Work item
Any pictures should be dropped; everything else in the records is to be returned exactly.

Data extracts
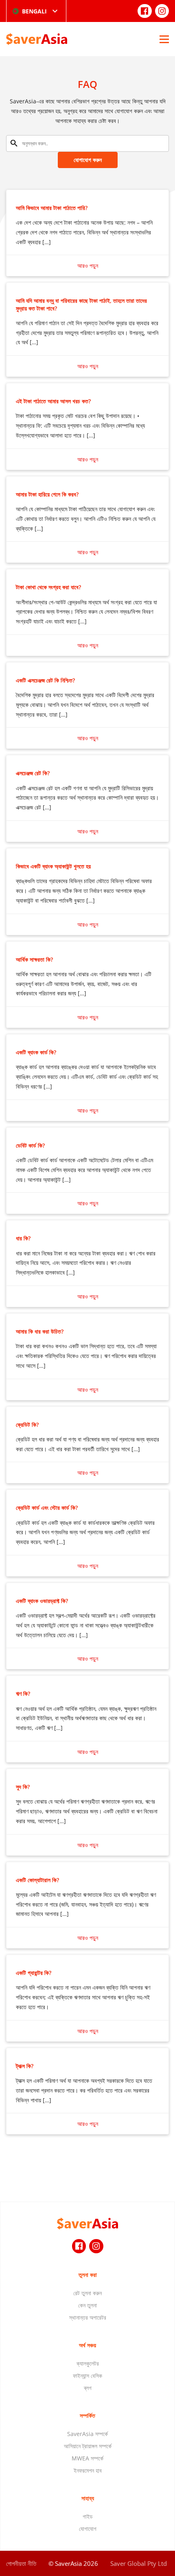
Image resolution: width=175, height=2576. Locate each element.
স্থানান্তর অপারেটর (87, 2317)
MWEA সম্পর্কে (87, 2458)
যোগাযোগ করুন (88, 160)
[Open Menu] (164, 39)
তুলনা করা (88, 2275)
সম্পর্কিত (87, 2415)
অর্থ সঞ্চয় (87, 2345)
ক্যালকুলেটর (88, 2363)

Output
Image resolution: width=175, height=2576. Locate each element.
স্থানান্তর অপারেটর (87, 2317)
MWEA সম্পর্কে (87, 2458)
যোগাযোগ করুন (88, 160)
[Open Menu] (164, 39)
তুলনা করা (88, 2275)
সম্পর্কিত (87, 2415)
অর্থ সঞ্চয় (87, 2345)
ক্যালকুলেটর (88, 2363)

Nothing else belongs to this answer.